What is needed to be looked at?

1. GDP no’s quarter on quarter

It is expected that the economy might take Q4 to fully recover.This is as it generally takes 2 quarters to overcome any slowdown in the economy.the GDP nos for the year are likely to be in the region of 6.25-6.5% per annum depending on the pick up in 3rd and 4th quarters.

2. Earnings growth for the top 500 companies

These are likely to bottom out by Q4 end. Markets are likely to be in the region of 25000-26000 Nifty if the bottoming out happens as per our expectation. Inflationary pressures are there in the US which make it difficult for interest rate cuts to be there. The benefit of that is higher earnings which is likely to be seen next financial year.

3. Liquidity and fund flows

Sip flows continue to be strong and hence downside risk is limited. This continues to be a good enabler of liquidity every month. flows will come on a stock specific basis. Stocks across the spectrum are likely to benefit from that once bottoming out has happened.

4. GST collection growth year on year

Year on year basis December GST has grown by 7.3% .It has fallen from initial double digit percentage on account of social spending.

5. Credit growth

Credit growth has been in the region of 10-12% with major banks and NBFC’s.with the rural recovery in consumption it is expected that businesses will make good use of credit to grow with the recovery.

6. International factors on account of President Trump

President Trump is likely to look at tariff barriers by India and China seriously. If he raises tariffs inflation will need to be borne by the US Consumer which may not be good from interest rate cut point of view. A reciprocation would be expected as is the case with any economic diplomacy.

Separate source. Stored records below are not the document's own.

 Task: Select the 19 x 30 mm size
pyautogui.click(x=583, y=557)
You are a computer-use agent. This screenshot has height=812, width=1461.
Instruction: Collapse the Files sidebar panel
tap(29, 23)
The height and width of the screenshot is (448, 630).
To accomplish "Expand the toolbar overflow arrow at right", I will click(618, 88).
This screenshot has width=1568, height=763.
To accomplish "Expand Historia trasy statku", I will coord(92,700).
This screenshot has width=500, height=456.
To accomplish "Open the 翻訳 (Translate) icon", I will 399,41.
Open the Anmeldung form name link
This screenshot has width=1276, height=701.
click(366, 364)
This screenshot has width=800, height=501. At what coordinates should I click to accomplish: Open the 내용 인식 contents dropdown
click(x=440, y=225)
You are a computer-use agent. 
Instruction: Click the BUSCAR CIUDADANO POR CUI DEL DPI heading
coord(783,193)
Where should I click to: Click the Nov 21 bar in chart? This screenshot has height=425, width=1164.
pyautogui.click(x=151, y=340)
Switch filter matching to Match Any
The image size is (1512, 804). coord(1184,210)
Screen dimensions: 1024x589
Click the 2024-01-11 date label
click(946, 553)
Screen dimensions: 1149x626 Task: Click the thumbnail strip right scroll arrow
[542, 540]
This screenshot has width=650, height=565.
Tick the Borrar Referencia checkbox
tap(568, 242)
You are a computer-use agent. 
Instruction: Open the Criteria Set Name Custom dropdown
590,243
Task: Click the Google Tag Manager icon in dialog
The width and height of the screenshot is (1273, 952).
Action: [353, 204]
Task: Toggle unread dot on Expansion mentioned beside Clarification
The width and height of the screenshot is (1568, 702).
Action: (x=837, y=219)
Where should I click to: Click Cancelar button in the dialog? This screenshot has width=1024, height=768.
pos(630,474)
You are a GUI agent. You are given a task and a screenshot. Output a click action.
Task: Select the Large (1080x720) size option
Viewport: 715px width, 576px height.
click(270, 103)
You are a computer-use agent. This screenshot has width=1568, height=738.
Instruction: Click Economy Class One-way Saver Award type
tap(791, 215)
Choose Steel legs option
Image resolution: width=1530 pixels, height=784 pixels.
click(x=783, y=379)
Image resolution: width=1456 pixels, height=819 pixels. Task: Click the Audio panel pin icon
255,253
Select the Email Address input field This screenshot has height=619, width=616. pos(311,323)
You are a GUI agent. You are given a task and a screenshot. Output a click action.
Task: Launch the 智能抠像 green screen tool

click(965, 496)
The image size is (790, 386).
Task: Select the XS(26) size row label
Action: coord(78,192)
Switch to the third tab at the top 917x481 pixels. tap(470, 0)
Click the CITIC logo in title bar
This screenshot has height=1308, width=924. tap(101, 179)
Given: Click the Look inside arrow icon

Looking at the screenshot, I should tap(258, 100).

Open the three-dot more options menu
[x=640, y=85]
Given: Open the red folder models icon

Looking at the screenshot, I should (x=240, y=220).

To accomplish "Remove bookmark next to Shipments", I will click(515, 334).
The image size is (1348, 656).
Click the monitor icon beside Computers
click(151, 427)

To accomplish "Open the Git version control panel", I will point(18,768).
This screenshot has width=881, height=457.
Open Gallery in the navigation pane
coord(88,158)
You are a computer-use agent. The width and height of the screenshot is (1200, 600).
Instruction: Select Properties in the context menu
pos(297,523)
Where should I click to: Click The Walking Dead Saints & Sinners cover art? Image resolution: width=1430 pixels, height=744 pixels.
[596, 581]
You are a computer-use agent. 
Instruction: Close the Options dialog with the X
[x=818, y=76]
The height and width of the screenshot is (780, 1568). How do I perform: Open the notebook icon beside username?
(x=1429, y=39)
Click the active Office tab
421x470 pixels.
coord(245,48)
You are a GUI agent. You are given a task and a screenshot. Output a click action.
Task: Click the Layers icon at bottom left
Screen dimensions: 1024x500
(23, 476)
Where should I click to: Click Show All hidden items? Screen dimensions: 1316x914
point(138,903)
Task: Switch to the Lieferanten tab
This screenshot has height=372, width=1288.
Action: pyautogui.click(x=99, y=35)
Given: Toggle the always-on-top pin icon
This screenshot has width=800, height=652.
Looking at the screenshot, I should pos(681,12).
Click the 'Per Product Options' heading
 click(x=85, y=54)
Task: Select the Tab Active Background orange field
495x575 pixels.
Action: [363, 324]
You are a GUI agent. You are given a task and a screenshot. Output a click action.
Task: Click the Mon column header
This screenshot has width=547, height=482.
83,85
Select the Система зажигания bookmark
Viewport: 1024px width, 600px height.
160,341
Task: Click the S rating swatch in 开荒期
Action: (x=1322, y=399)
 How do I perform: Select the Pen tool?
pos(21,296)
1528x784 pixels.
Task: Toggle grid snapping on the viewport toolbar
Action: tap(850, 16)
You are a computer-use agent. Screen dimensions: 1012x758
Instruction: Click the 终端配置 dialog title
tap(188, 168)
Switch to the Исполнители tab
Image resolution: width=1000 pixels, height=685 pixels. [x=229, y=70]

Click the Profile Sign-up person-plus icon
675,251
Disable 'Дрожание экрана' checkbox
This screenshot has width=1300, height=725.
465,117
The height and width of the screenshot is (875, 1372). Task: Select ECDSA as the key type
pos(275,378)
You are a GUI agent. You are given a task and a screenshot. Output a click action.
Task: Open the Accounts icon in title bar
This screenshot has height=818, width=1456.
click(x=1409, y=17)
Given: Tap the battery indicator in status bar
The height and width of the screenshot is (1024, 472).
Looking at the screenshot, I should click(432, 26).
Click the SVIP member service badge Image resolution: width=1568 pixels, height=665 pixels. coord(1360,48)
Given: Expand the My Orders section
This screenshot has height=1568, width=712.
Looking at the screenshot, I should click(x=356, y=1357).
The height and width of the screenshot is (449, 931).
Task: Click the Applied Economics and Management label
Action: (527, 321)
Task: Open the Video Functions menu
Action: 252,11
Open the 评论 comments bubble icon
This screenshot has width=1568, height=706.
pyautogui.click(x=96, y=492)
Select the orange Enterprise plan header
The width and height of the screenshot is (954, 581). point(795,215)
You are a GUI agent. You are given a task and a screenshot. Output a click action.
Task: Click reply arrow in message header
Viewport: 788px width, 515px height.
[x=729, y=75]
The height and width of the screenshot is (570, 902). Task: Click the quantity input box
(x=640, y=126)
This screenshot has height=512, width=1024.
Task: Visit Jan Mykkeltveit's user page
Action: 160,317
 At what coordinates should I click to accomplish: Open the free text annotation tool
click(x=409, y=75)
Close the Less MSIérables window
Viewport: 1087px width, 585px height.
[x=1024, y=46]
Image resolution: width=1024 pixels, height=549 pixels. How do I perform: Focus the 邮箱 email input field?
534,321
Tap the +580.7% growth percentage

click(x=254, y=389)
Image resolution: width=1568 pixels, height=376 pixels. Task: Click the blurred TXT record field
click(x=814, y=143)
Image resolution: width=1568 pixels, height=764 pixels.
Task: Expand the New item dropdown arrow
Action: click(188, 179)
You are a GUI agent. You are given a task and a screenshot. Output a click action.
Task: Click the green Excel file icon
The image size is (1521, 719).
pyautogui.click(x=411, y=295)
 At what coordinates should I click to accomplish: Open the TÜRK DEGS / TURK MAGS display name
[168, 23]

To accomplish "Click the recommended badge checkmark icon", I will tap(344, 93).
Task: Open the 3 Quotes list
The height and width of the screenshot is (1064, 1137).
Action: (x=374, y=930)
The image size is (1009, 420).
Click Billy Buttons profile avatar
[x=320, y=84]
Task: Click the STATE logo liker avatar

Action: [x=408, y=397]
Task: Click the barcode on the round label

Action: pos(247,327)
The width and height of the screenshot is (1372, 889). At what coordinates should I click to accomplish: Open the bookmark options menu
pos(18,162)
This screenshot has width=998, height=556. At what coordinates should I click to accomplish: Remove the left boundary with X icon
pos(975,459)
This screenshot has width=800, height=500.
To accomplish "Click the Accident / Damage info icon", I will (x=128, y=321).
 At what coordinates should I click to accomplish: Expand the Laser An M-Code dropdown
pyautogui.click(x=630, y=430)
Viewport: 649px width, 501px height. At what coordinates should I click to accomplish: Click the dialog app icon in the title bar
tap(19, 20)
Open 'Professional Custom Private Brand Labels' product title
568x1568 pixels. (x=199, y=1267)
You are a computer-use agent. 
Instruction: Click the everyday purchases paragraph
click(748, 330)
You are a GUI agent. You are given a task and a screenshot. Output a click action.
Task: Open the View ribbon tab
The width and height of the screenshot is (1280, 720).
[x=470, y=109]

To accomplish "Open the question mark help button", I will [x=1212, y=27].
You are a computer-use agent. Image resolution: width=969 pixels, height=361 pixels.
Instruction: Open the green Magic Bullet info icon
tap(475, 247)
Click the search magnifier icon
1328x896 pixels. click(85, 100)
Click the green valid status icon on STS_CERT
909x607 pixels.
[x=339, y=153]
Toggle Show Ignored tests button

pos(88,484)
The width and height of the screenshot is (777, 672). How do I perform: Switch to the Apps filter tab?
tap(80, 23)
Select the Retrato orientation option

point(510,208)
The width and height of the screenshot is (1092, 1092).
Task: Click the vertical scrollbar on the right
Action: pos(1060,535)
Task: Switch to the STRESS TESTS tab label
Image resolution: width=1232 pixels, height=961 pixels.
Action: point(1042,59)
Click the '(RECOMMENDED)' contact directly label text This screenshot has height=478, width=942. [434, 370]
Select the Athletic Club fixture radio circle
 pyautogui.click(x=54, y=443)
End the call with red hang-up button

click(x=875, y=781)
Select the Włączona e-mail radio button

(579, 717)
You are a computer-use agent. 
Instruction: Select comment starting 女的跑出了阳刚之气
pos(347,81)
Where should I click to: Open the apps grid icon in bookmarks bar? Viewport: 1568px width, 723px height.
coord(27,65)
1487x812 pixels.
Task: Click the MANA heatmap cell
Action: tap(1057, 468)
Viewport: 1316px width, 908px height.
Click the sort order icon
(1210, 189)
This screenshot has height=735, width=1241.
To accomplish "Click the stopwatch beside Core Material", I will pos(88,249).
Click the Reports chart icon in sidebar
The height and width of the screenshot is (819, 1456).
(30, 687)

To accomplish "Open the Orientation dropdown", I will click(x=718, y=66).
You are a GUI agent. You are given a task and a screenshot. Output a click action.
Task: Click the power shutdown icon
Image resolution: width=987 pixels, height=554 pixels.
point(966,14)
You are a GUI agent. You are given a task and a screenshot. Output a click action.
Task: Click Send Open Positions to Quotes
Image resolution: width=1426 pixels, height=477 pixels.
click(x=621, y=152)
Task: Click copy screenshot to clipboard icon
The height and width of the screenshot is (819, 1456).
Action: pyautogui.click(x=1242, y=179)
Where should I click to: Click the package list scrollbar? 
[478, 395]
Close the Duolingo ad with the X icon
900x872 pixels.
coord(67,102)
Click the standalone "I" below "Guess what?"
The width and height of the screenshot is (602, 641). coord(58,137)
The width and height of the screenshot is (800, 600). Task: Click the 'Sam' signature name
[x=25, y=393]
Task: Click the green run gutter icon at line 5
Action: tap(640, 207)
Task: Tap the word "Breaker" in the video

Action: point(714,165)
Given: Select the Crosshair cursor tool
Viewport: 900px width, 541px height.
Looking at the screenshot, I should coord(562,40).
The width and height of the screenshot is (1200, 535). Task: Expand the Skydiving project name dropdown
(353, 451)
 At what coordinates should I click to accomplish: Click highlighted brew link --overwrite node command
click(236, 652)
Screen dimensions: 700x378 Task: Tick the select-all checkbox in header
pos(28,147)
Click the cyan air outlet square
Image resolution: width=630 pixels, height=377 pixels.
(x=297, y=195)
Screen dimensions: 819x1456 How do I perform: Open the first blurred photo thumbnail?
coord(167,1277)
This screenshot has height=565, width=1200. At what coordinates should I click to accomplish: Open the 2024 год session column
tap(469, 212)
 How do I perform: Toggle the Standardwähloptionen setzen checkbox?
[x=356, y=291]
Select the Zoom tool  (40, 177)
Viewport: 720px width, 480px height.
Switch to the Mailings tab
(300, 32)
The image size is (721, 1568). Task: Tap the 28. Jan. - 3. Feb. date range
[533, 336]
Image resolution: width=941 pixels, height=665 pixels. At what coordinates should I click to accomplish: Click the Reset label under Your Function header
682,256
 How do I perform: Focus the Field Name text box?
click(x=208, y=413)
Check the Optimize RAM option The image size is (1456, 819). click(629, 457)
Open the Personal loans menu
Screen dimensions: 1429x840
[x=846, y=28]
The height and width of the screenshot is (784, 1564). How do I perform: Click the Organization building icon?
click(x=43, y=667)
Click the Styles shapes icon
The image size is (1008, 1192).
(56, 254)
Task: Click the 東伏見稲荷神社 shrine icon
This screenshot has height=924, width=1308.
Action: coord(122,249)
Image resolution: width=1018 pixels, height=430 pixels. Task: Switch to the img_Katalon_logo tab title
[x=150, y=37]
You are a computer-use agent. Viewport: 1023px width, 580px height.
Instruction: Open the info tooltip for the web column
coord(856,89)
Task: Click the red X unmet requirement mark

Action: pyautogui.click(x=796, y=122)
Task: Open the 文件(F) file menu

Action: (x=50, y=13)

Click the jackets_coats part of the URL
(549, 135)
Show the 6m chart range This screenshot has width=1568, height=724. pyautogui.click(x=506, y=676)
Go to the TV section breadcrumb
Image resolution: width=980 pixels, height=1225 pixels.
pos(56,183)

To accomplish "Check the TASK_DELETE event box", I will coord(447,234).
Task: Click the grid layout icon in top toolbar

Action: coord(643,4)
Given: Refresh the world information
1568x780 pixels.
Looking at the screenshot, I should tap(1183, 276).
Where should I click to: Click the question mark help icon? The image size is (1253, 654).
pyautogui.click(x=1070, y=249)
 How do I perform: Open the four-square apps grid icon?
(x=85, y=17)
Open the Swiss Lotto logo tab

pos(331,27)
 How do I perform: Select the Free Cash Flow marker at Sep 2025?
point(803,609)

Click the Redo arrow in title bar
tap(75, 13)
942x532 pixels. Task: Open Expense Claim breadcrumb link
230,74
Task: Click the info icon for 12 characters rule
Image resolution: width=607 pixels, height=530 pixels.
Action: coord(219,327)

7. Interest rate cuts -both internationally and in India

It depends to the extent which US imposes tariffs. If the US imposes higher tariffs then inflation will be imported by them resulting in slimmer chances of a rate cut.if inflation in India is higher then we may also see less of rate cuts.

8. Narrative of the budget in India

Most of the key states elections are over .if the socialist tendencies continue to influence the government even more then capex will be impacted. That said the fine print needs to be seen to be believed.

This year is more of a stock pickers market rather than being dominated by any particular trend.Flexicap as a category is likely to do well along with large and midcap in Mutual Funds and pooled vehicles. Carpe Diem!